- _Problem statement_: Every entry is to be reproduced word for word, but the images are not.

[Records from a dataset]
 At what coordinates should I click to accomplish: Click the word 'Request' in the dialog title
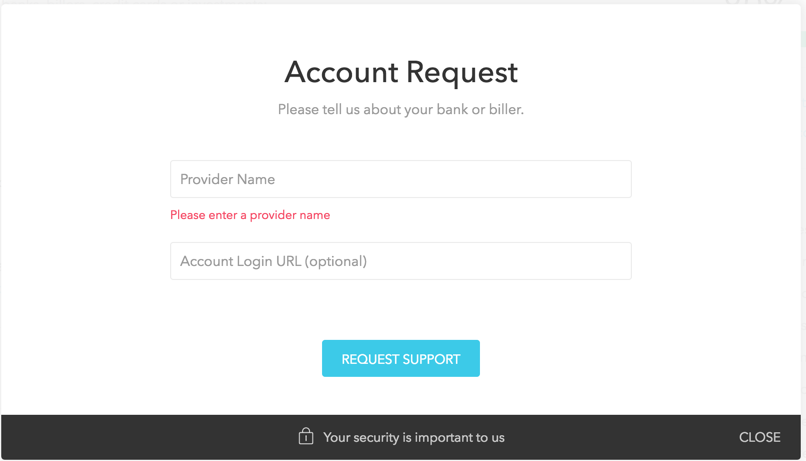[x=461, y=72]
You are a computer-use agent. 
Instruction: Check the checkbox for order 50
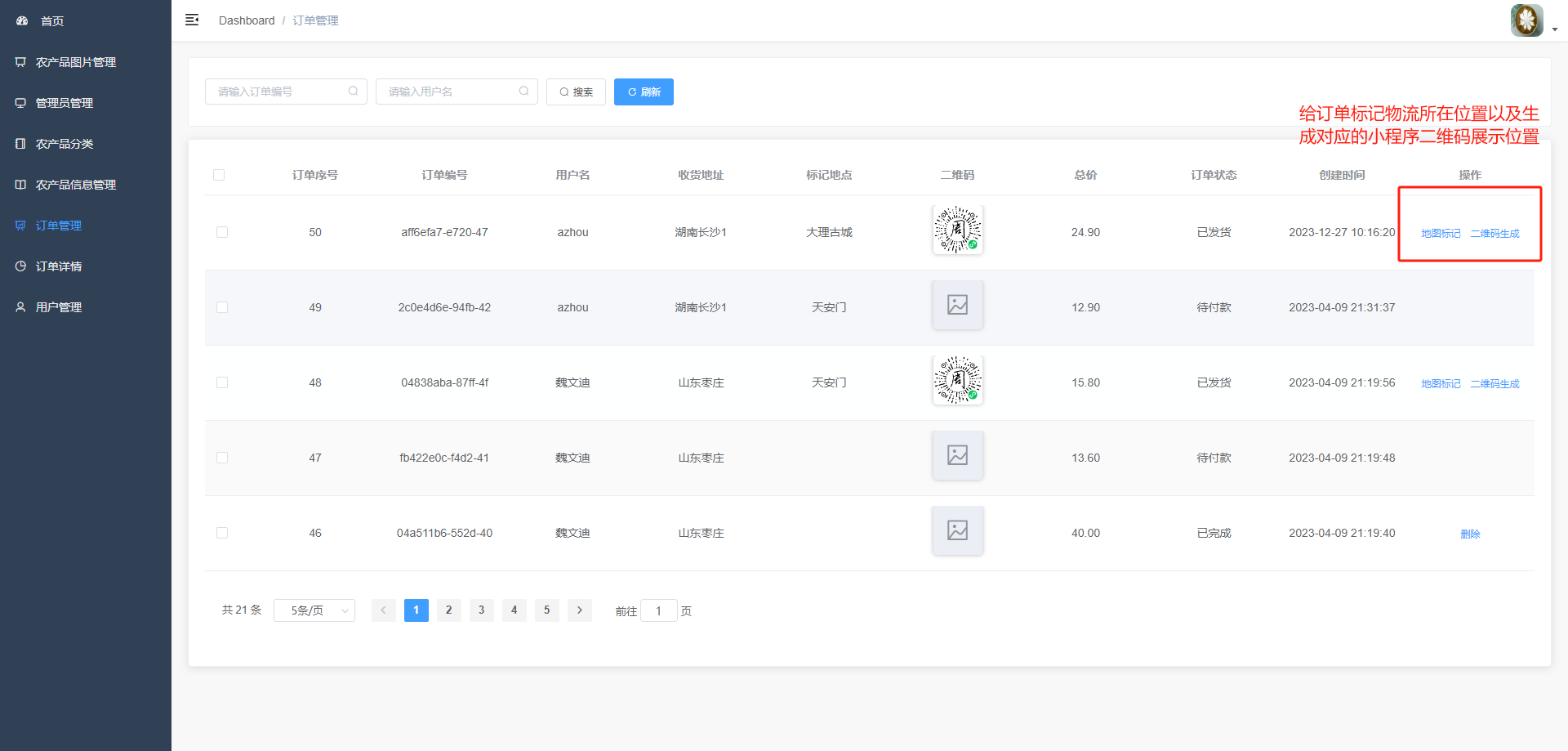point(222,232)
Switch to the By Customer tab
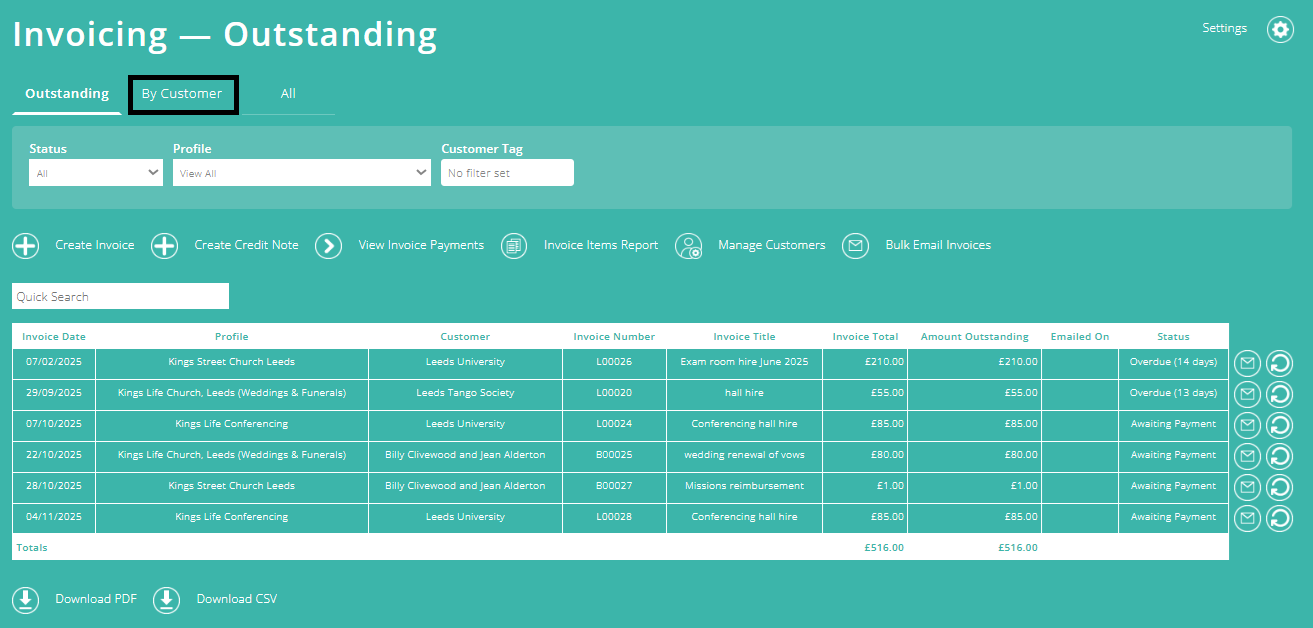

- _Response below_:
 At what coordinates should I click to accomplish: Click the word 'Request' in the dialog title
[x=461, y=72]
You are a computer-use agent. 
Instruction: Check the checkbox for order 50
point(222,232)
Switch to the By Customer tab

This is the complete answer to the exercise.